- Pixel coordinate grounding data:
• • • •
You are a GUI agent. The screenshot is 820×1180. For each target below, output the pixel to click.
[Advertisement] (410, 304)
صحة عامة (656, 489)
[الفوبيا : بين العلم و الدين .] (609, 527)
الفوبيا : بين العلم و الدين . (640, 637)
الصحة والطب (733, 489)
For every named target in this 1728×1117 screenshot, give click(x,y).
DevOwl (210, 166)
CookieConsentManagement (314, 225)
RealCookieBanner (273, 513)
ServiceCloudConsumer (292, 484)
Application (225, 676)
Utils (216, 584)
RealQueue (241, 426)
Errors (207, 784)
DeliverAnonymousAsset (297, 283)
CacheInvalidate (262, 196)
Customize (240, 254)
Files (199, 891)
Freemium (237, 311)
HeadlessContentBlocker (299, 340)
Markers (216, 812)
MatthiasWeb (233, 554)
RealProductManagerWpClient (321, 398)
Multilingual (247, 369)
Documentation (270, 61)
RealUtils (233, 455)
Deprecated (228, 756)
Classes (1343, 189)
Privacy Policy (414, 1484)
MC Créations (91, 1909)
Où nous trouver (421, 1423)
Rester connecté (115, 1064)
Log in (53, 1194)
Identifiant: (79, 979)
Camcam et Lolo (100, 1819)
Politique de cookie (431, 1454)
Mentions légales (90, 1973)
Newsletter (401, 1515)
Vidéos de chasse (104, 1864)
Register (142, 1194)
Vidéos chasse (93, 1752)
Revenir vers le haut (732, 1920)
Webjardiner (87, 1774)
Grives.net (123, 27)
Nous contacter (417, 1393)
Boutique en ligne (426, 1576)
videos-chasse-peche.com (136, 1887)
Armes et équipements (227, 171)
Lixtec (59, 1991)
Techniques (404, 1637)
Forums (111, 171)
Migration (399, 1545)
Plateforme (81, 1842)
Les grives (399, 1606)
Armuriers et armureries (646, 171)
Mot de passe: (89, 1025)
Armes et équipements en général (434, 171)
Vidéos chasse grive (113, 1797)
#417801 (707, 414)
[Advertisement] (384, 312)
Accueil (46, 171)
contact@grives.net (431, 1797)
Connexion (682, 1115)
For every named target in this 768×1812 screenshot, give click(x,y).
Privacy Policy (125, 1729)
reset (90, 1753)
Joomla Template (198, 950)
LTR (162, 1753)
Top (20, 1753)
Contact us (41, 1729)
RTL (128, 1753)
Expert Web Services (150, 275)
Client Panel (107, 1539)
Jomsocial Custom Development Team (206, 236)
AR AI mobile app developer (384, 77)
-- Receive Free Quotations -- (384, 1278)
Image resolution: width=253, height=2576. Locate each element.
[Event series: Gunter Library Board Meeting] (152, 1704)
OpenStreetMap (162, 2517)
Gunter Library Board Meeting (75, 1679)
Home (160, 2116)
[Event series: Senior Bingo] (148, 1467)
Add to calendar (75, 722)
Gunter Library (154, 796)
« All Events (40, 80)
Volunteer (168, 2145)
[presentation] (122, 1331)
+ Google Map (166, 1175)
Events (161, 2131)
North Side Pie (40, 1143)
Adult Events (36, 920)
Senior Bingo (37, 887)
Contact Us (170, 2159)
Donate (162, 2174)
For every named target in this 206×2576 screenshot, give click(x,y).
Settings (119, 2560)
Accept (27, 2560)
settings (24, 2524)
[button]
• • • •
- REQUIREMENT:
Taking the entries from their first line through the line with "MC Créations (91, 1909)", inclusive, restate each line word for word and give nothing else.

- THE COMPLETED TASK:
You are a GUI agent. The screenshot is 820×1180. For each target below, output the pixel to click.
[Advertisement] (410, 304)
صحة عامة (656, 489)
[الفوبيا : بين العلم و الدين .] (609, 527)
الفوبيا : بين العلم و الدين . (640, 637)
الصحة والطب (733, 489)
For every named target in this 1728×1117 screenshot, give click(x,y).
DevOwl (210, 166)
CookieConsentManagement (314, 225)
RealCookieBanner (273, 513)
ServiceCloudConsumer (292, 484)
Application (225, 676)
Utils (216, 584)
RealQueue (241, 426)
Errors (207, 784)
DeliverAnonymousAsset (297, 283)
CacheInvalidate (262, 196)
Customize (240, 254)
Files (199, 891)
Freemium (237, 311)
HeadlessContentBlocker (299, 340)
Markers (216, 812)
MatthiasWeb (233, 554)
RealProductManagerWpClient (321, 398)
Multilingual (247, 369)
Documentation (270, 61)
RealUtils (233, 455)
Deprecated (228, 756)
Classes (1343, 189)
Privacy Policy (414, 1484)
MC Créations (91, 1909)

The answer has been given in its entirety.